Assess the possibility of data release from a public health related research conducted by WMF and formal collaborators
Closed, ResolvedPublic

Description

Contact person

Michele Tizzoni, Ph.D. Research Leader, ISI Foundation (michele.tizzoni@isi.it)
in WMF: @leila (for sample data, please ping)

This task provides the relevant information to assess implications of a data release following the completion of the research project “Quantifying the global attention to public health threats through Wikipedia pageview data”.

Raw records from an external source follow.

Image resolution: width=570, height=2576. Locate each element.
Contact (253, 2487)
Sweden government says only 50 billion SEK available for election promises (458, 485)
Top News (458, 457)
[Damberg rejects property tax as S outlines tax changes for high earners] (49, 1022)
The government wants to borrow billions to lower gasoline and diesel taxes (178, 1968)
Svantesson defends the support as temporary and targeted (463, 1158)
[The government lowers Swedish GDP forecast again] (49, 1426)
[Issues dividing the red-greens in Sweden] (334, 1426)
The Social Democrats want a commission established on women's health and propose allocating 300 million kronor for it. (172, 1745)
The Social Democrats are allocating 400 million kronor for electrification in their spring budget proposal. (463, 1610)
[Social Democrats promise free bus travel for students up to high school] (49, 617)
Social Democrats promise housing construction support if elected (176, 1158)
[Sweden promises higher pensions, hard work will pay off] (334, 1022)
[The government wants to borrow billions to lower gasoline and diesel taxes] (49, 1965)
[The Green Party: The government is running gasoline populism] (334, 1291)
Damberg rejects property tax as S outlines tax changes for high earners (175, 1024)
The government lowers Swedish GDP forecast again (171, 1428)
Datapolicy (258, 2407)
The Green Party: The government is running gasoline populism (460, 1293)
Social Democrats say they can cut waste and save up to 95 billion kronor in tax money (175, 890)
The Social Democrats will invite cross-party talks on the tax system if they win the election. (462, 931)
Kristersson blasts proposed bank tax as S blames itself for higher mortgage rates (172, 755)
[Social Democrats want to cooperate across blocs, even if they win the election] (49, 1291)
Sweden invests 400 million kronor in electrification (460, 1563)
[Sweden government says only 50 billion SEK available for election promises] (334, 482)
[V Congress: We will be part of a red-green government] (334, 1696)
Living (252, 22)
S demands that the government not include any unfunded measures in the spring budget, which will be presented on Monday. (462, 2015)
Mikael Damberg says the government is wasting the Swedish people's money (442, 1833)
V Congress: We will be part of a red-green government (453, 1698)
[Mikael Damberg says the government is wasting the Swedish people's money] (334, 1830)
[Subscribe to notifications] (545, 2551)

The project has resulted in a scientific manuscript which is currently under submission, and it has been already published online on a public repository [1].
Following best practices in scientific publishing, we would like to release all the data underlying the main findings reported in [1] after the manuscript will be accepted for publication in an international peer-reviewed scientific journal, which will be Open Access.
Overall, the main reasons for releasing the data are:
Reproducibility. Releasing the data to the public domain will allow other researchers to replicate the study.
Increase the overall scientific impact of the data generated by the Wikimedia projects, especially in the field of public health. Data from Wikimedia are of high interest for researchers studying health seeking behaviors, diffusion of (mis)information and global attention to health issues. Releasing the data will foster new research on the above topics.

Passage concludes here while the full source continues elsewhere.